The Asm Mistake

When writing C code for x86 use, what is the best way to execute x86 unique instructions such as cpuid, rep movsb, bsf, movntq, etc? Thirty years ago, there were only a couple of choices: inline assembly code or stand-alone assembly language functions. Today, engineers often use stand-alone assembly language functions, in part because most 64-bit compilers do not support inline assembly language. Use of stand-alone assembly language functions has some disadvantages including: not portable across tool vendor, not 32/64 portable, not calling convention portable. For example, say you want to write a bsf function that works for both Microsoft and gnu tools, both 32-bit and 64-bit builds, both cdecl and fast call calling conventions (for 32-bit code).

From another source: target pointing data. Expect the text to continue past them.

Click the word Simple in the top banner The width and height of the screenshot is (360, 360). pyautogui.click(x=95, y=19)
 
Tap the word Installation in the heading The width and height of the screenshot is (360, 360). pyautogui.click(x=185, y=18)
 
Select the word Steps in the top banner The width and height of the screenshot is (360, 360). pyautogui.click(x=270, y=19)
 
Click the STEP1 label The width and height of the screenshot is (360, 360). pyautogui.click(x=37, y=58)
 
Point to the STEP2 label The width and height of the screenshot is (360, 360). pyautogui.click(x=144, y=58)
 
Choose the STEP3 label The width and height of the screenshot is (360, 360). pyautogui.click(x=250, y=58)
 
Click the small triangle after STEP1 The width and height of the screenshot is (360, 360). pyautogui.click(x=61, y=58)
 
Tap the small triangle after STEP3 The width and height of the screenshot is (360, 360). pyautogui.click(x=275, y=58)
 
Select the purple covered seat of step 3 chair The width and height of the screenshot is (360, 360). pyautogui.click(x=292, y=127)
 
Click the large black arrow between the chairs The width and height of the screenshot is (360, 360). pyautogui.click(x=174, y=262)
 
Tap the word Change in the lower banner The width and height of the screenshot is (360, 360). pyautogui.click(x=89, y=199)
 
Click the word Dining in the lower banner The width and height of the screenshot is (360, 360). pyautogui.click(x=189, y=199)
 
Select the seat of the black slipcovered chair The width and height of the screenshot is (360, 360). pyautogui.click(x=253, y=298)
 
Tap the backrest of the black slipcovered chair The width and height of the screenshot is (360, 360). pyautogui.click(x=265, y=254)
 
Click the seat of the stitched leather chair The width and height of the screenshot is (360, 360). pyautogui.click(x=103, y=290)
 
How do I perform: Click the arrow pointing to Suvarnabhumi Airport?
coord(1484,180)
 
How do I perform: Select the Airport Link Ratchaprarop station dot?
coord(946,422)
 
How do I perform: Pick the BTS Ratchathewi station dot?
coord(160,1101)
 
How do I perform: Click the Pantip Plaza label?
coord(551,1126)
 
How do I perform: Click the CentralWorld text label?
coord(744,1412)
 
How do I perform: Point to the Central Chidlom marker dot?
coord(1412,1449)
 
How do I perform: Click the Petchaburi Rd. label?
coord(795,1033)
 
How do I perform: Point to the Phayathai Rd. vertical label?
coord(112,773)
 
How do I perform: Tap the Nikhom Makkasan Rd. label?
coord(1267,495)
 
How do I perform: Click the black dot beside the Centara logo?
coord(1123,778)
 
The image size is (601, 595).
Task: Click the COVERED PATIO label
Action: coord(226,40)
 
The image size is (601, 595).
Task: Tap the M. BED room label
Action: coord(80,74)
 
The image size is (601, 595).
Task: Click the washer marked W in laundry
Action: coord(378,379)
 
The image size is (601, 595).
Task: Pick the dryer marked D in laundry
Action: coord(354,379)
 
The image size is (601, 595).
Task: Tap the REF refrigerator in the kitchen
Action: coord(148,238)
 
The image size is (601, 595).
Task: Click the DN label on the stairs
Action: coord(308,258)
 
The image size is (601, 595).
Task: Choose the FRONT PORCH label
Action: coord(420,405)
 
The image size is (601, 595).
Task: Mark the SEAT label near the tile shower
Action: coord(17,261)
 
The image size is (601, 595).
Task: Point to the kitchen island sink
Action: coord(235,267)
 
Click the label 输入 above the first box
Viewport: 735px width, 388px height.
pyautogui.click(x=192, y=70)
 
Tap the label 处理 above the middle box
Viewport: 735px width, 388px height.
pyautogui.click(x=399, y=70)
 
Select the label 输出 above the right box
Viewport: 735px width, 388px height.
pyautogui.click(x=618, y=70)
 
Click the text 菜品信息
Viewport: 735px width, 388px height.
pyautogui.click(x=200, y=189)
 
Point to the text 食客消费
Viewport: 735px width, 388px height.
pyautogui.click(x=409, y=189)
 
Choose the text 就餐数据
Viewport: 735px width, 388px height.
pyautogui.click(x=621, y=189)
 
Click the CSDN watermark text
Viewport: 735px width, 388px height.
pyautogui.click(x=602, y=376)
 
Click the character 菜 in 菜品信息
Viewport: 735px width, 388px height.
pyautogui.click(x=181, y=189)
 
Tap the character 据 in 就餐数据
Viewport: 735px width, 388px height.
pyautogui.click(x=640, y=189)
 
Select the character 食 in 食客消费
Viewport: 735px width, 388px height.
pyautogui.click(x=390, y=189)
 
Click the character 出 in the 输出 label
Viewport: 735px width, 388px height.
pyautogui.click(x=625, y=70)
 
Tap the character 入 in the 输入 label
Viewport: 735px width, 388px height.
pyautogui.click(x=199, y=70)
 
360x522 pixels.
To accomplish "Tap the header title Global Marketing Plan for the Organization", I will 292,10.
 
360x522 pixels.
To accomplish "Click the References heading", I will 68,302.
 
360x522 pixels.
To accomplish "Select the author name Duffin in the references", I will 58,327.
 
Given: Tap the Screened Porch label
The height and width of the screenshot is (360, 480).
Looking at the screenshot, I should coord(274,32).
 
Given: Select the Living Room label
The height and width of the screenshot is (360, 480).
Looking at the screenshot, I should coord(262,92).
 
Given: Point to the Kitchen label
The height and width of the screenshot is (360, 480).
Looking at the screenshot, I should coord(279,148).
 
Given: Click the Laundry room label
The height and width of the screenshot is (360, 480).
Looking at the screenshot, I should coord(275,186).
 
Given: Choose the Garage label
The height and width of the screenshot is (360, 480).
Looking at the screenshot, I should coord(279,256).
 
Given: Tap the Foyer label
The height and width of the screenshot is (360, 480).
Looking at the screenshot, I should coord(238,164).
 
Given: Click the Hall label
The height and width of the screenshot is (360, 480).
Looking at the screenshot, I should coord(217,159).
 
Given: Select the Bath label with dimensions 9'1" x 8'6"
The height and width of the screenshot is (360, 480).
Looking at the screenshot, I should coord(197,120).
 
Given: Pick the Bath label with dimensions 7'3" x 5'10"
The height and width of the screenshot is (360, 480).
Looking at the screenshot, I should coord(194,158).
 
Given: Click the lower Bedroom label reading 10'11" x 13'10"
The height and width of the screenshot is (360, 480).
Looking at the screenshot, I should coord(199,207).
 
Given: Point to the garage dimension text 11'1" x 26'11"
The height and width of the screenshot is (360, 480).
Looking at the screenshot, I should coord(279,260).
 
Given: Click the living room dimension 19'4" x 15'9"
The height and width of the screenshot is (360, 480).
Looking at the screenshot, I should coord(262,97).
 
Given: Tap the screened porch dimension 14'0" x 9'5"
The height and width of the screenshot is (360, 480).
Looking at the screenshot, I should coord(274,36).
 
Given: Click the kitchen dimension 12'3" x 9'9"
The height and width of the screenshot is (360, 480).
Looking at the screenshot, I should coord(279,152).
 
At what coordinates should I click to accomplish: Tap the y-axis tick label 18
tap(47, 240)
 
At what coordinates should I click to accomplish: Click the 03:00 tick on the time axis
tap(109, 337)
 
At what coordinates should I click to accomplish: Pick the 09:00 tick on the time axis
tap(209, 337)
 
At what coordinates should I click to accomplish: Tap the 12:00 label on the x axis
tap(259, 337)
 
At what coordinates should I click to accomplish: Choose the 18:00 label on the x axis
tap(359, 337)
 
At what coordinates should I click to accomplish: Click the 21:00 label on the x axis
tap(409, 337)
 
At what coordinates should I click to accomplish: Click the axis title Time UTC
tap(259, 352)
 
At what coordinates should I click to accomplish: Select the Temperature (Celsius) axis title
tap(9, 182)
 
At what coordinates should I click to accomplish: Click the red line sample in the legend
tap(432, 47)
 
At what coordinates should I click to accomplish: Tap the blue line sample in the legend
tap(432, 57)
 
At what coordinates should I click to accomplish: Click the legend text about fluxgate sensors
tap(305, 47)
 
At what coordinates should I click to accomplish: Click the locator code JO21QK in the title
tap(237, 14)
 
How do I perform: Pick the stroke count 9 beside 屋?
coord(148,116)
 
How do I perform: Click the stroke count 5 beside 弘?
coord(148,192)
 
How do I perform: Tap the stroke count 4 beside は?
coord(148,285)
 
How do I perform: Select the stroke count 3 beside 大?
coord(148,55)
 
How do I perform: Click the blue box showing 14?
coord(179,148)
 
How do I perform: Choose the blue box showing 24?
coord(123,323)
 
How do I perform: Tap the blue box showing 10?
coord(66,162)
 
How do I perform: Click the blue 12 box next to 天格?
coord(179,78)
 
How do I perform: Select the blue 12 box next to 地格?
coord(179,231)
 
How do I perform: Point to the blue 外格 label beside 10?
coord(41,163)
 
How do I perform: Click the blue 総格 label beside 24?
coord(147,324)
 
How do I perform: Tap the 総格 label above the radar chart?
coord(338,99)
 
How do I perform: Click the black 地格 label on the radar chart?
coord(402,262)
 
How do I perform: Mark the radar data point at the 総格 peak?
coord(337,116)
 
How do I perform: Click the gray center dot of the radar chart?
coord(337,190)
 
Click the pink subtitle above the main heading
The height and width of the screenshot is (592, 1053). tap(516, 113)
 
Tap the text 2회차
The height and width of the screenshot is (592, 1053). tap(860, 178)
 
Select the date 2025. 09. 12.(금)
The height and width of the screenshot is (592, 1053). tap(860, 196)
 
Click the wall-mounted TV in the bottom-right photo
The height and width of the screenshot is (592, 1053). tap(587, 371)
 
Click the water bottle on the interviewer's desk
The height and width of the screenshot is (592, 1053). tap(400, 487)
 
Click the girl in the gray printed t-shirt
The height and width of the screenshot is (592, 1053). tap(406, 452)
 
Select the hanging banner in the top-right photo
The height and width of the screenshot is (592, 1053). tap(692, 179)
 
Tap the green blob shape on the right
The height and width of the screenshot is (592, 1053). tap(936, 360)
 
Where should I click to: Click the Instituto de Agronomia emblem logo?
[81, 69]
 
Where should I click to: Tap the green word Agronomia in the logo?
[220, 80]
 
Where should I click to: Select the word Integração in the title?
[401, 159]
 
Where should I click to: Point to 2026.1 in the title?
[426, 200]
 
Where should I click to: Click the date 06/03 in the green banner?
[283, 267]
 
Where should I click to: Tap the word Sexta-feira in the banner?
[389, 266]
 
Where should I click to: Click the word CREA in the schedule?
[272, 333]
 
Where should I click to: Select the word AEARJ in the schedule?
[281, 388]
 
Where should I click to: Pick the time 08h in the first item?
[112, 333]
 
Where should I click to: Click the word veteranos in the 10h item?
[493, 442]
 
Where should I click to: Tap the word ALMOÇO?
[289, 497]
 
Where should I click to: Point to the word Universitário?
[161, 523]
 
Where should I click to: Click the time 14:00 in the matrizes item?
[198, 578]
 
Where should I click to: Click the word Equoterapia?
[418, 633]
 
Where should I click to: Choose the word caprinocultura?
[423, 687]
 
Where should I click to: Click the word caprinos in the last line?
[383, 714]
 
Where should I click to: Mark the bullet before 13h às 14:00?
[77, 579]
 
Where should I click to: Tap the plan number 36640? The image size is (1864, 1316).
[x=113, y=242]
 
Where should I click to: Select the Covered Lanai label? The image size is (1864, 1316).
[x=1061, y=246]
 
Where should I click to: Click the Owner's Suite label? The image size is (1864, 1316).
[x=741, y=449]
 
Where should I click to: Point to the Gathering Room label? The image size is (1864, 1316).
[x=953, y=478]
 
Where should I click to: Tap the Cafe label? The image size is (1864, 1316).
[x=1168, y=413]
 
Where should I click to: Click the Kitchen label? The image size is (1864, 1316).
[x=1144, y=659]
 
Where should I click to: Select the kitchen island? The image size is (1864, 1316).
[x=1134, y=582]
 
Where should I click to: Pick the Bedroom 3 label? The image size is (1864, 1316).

You have to write 6 assembly language functions. In the 1980's, some clever engineers devised a solution that eliminated these limitations: intrinsic functions. At that time, intrinsic functions were available for only a few x86 instructions such as IN, OUT, CLI, STI. During the 1990's, Intel, Microsoft, gnu and others greatly expanded the list of x86 instructions that can be generated by intrinsic functions. Today, thousands of x86 instructions have intrinsic support (see *intrin*.h for details).


Why do C programmers still use stand-alone assembly language functions for executing single x86 instructions when the intrinsic function alternative is superior in every aspect?